Mr. Vézina says he rarely participates in a sale of an insurance clientele below four times renewal commissions when the in force is about $500,000 or more in annual premiums. For a book that includes several disability insurance contracts, buyers have been known to pay up to five times renewals.
Size also strongly influences the sale price of investment fund clienteles. Mr. Vézina gave the example of a portfolio with $20 million in assets under management made up almost entirely of guaranteed investment products.
“These products offer only 0.2% in service commissions annually. But the advisor can easily grow the business if he visits clients whose investment profile is too conservative.”
An investment fund portfolio with nearly $10 million in assets under management will be worth between 1.0% and 1.5% of these assets, he points out. A portfolio valued at about $20 million will sell for up to 2.0% of assets under management.
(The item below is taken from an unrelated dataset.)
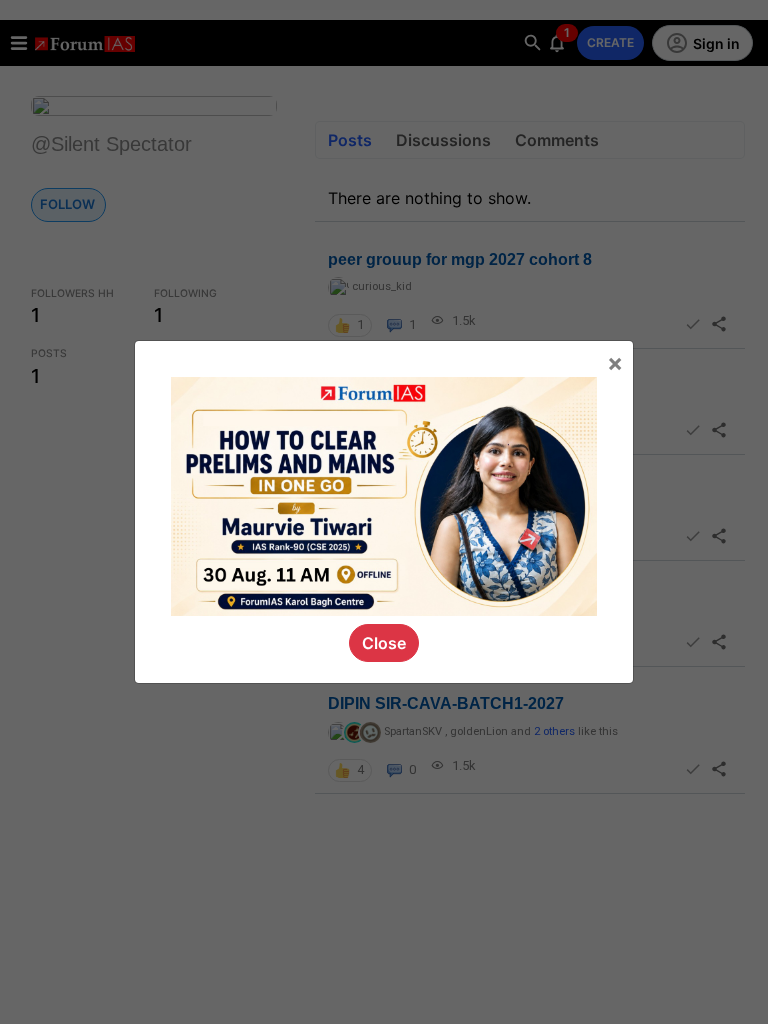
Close (384, 643)
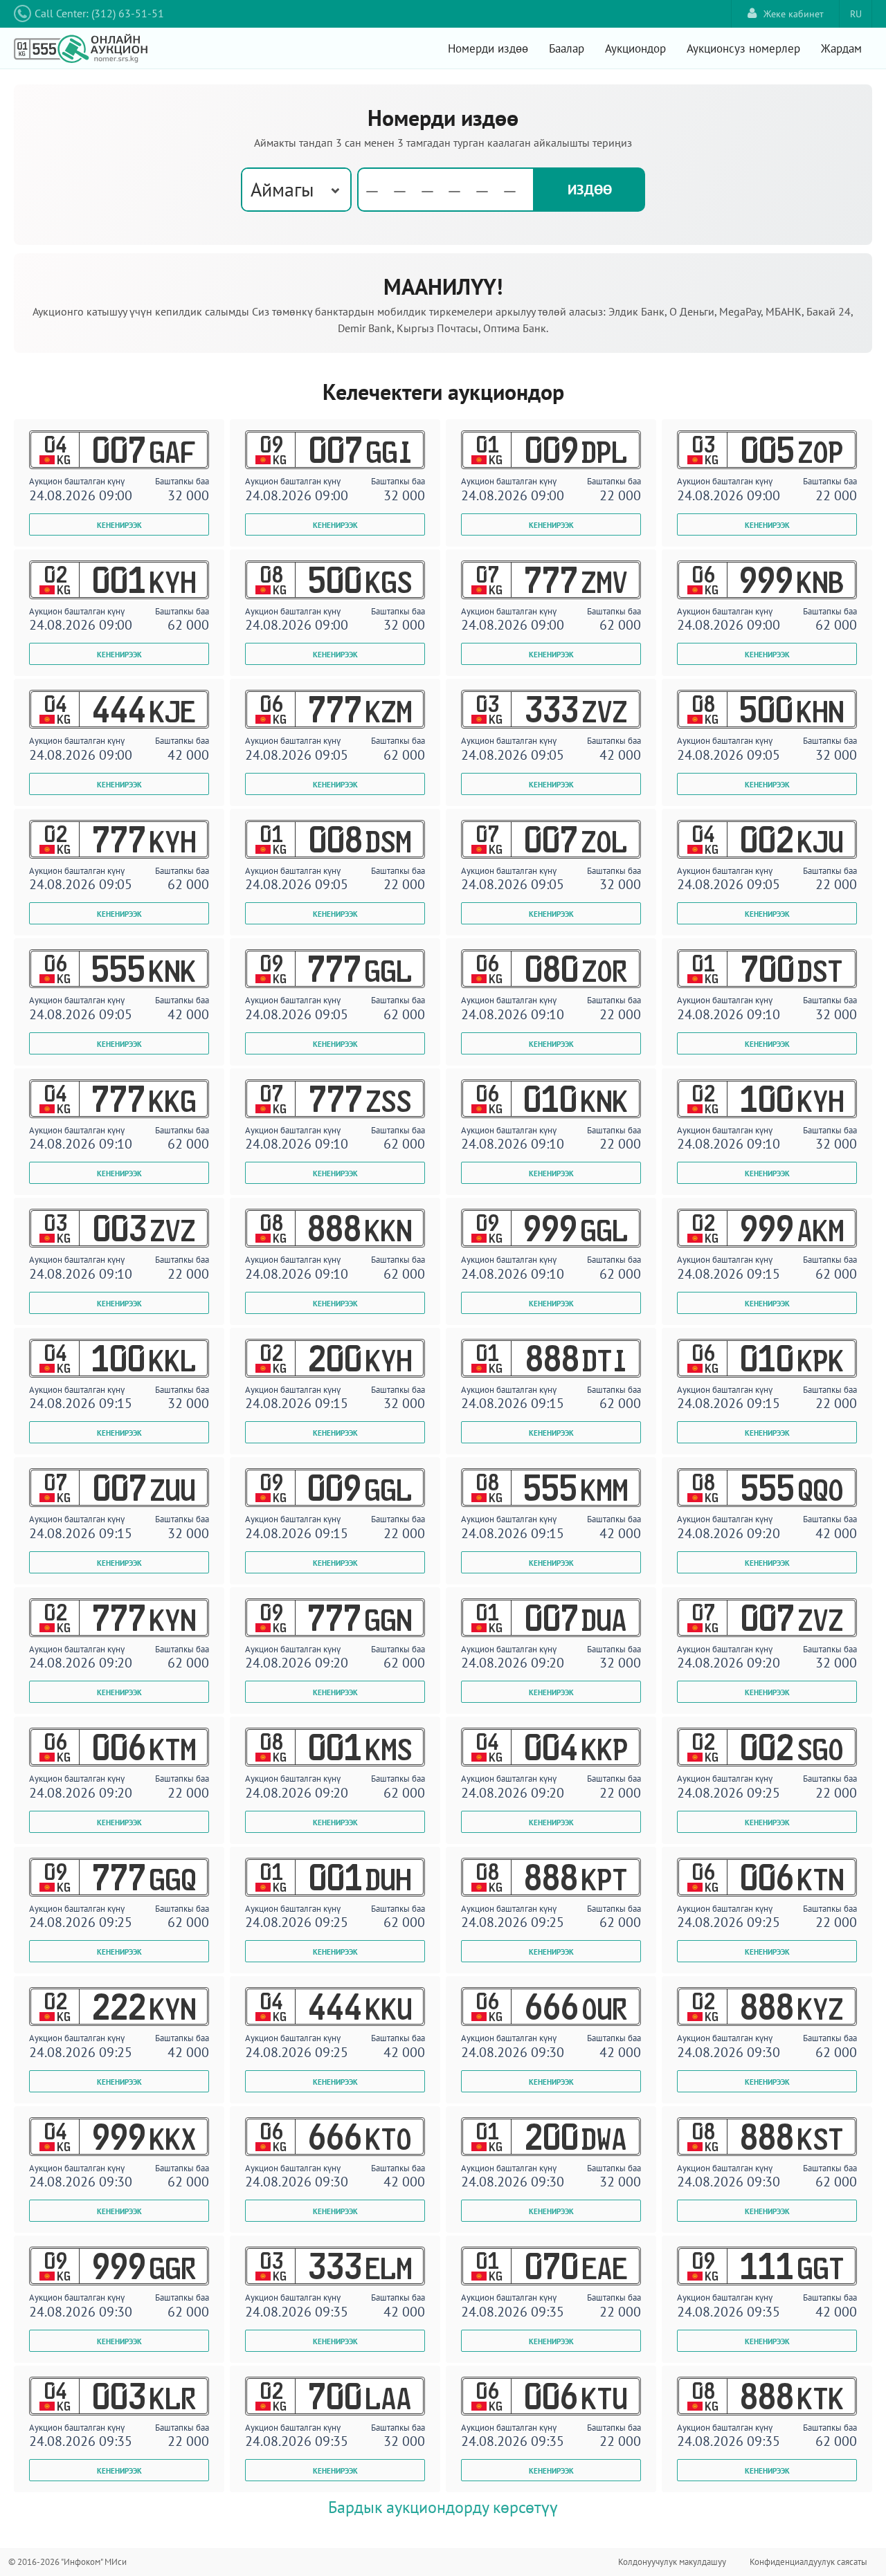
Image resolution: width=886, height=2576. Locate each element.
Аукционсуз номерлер (743, 48)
Mr. Vézina believes that vendor input is not ideal in every situation. “It all depends on the circumstances. There are no rules of thumb. Often, the buyer doesn’t want the seller to hang around forever, especially in transactions involving investment fund books.”
When the portfolio seller is on hand, the buyer often lacks the elbowroom to implement his own investment philosophy, Mr. Vézina says.
In his view, seller involvement is best suited to succession transfers or to advisors that want to keep a foot in the industry door.